The lowest proportion of co-infection was reported in the first 100 confirmed deaths in Mexico [14] where 94% of patients had multiple foci of pneumonia (based on imaging) and 84% required mechanical ventilation, and only 2 cases had positive bacterial cultures (Staphylococcus epidermidis and Staphylococcus hominis). Of the eight autopsy case series, 3 studies tested lung tissue specimens for evidence of bacterial infection in all included subjects [16,17,18] and identified bacterial co-infection diagnosed either before or after death in between 29 and 43% of fatal cases [16,17,18]. The highest proportion of culture positive bacterial co-infection from autopsy samples (38%) was reported by Tamme [22].

The reported post-mortem bacteriologic samples included culture, immunohistochemistry and PCR. No studies gave a complete picture of pulmonary bacterial co-infection during the clinical course and corresponding post-mortem findings. Bacterial co-infection identified prior to death was identified from clinically driven testing and no studies had a standardised testing protocol for all included fatal cases. On this basis, bacterial infection complicating A(H1N1)pdm09 ranged from 5 to 14% of fatal cases in the four studies [1, 17, 21, 22] reporting data from clinical testing prior to death (Table 1). Specimens obtained included sputum, bronchial aspirates and bronchoalveolar lavage, but no studies reported details of testing conducted prior to death, including the proportion tested, or the types of bacteria tested for.
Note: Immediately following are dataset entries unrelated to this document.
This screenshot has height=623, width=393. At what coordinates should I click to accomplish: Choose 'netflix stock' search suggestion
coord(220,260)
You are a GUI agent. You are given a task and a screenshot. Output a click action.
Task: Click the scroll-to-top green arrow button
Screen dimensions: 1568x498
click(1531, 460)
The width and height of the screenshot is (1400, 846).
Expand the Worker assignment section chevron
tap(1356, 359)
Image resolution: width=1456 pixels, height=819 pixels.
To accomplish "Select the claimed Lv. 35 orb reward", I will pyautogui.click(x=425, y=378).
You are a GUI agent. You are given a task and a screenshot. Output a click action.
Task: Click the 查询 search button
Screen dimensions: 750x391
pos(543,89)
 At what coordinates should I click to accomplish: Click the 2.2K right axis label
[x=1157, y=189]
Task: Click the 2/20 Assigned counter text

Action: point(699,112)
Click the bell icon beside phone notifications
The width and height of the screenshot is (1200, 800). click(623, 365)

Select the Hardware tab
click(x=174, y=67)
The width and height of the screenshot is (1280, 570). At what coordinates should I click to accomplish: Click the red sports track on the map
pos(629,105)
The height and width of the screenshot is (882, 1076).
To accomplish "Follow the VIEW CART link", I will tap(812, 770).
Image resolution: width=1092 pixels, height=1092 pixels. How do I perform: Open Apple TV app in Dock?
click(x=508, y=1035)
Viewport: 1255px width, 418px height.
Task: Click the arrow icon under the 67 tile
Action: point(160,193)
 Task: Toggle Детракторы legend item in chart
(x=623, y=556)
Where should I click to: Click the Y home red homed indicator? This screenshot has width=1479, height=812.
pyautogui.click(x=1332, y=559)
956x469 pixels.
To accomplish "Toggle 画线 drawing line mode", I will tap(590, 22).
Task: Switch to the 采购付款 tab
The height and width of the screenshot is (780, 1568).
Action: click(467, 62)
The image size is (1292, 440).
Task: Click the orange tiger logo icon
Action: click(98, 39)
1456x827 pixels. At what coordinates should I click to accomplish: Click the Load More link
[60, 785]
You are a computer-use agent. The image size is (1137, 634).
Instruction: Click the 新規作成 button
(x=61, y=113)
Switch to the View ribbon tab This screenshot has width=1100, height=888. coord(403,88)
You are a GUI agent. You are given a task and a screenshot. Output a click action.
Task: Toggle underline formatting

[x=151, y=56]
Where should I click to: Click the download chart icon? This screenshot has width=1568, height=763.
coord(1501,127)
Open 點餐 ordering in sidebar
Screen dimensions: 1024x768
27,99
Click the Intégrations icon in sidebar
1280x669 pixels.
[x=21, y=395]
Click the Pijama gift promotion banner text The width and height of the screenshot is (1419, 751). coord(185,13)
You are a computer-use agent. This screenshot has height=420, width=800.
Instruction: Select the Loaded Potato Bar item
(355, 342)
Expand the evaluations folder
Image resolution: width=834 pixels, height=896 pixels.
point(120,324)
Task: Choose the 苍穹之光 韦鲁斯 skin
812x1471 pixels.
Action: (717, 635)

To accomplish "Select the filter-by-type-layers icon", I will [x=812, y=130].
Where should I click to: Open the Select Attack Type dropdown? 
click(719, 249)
Bacterial co-infection among hospitalised cases of A(H1N1)2009pdm with confirmed pneumonia

Eleven studies reported on influenza A(H1N1)pdm09 among hospitalised cases with evidence of pneumonia and are summarised in Table 2. Pneumonia was largely defined based on radiological findings in these studies. Any positive bacterial testing was reported in 9/11 studies and positive bacterial growth was ranged from 0 to 47% (mean 19%). Streptococcus pneumoniae was the most commonly isolated pathogen (54%). In these 9 studies, Acinobacter baumanii was the next most commonly identified bacteria (5–21%), followed by MRSA (3–6%), S. pneumoniae (2–4%) and K. Pneumonia in (1–8%). Of the 11 studies, 2 reported no evidence of bacterial co-infection in their cohort of patients [4, 23], however, neither reported the proportion of patients tested. The study conducted in Mexico early in the pandemic [23] isolated ventilator-associated bacteria in 4 (22%) cases, with Acinetobacter baumannii, Achromobacter xylosoxidans, methicillin-resistant Staphylococcus aureus, and Escherichia coli identified.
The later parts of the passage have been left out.